» Written exercise
Please reproduce the items word for word from the line that contains "Viewport: 1148px width, 922px" through the end of the items, leaving out the pictures.

» Exercise inputs
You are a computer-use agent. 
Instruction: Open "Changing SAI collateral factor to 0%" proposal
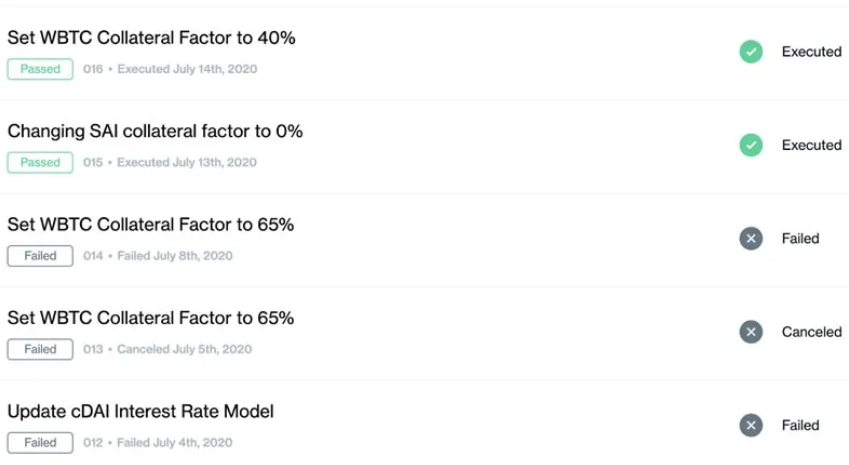tap(155, 131)
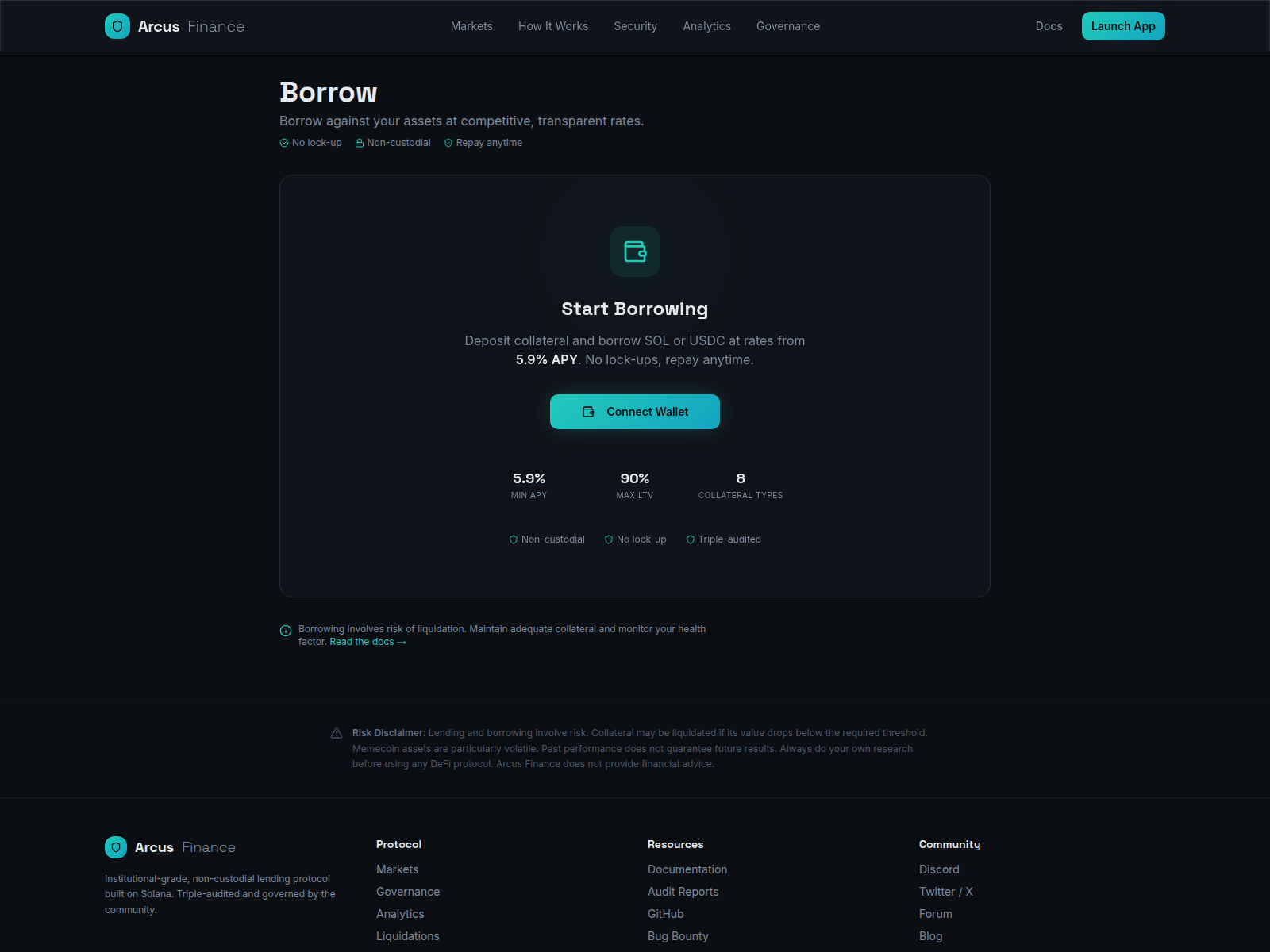The height and width of the screenshot is (952, 1270).
Task: Click the shield icon next to Repay anytime
Action: 448,143
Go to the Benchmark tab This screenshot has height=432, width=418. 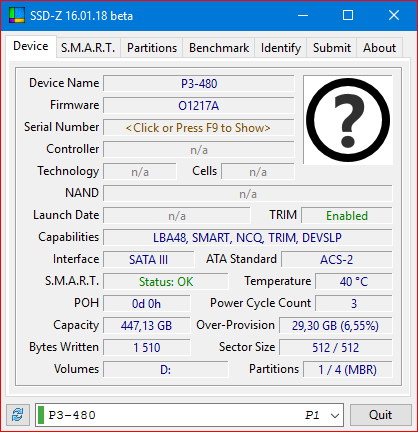point(219,48)
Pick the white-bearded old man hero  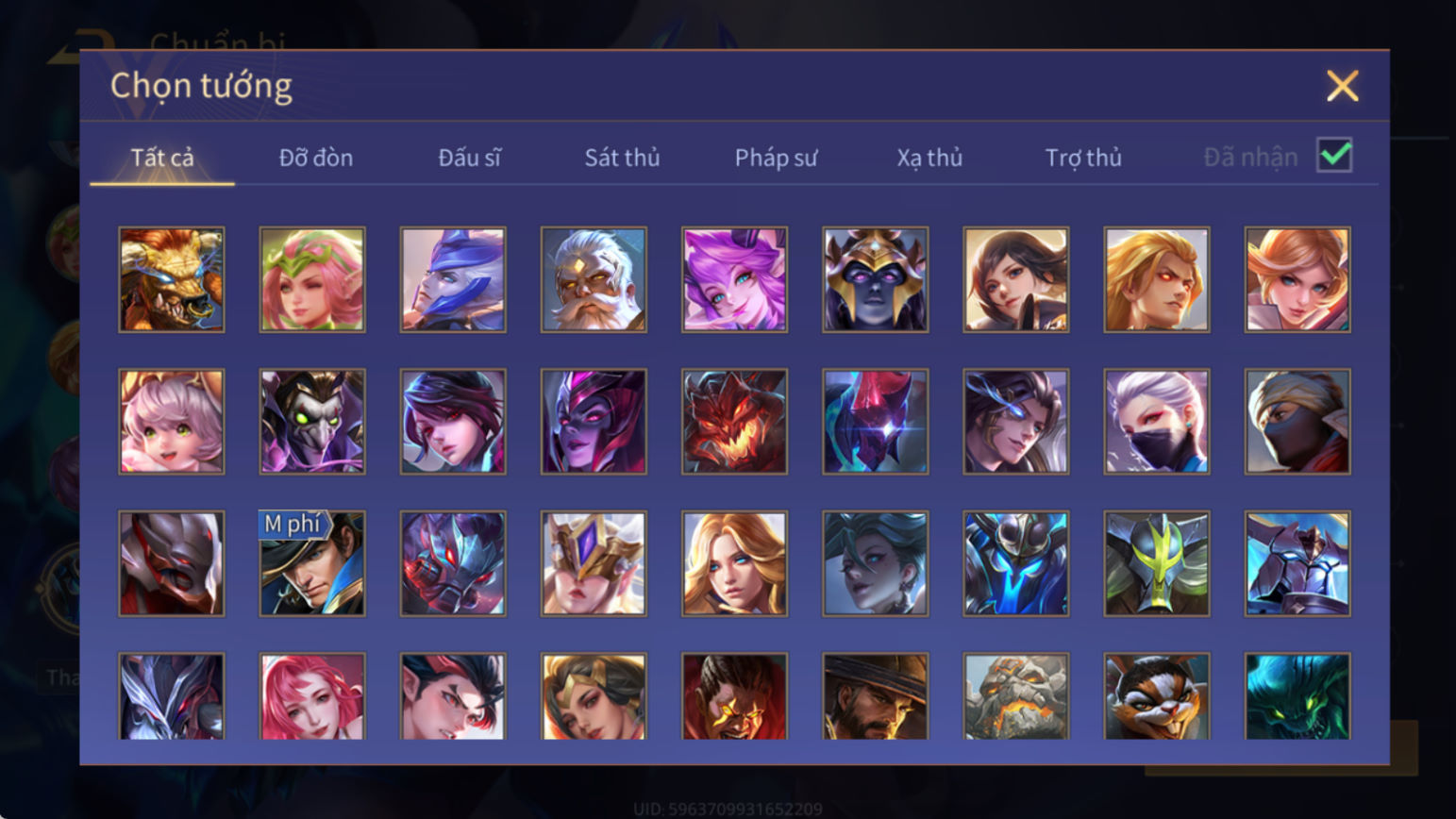tap(594, 279)
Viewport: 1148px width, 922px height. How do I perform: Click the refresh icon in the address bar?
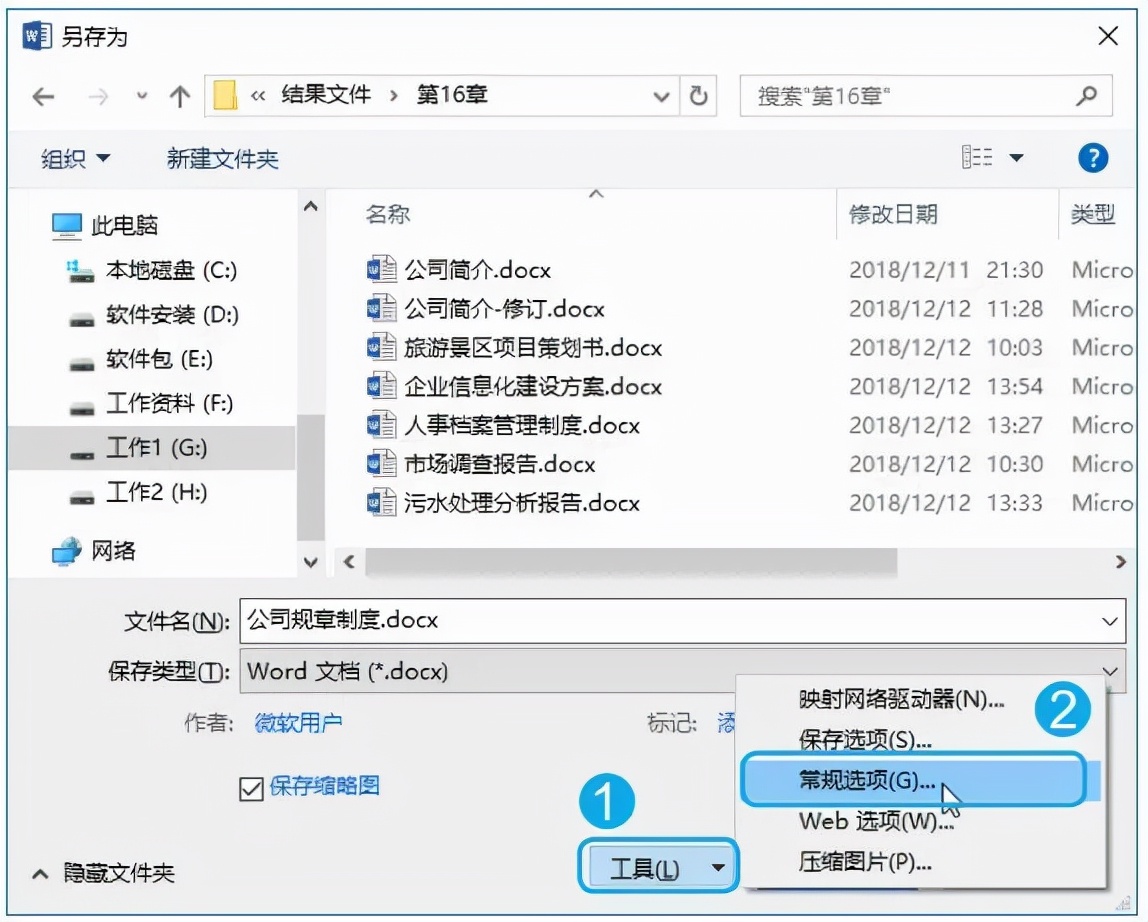click(x=700, y=96)
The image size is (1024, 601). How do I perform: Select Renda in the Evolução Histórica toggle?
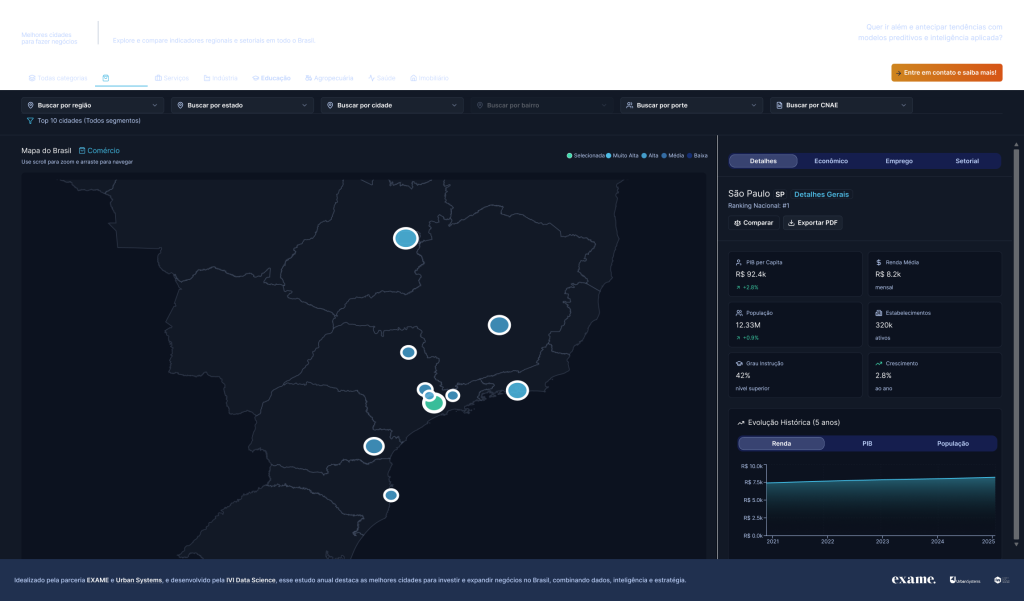click(781, 443)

» Correct result
Viewport: 1148px width, 922px height. How do I perform: Click the refresh icon in the address bar?
click(x=700, y=96)
The image size is (1024, 601). How do I perform: Select Renda in the Evolução Histórica toggle?
click(781, 443)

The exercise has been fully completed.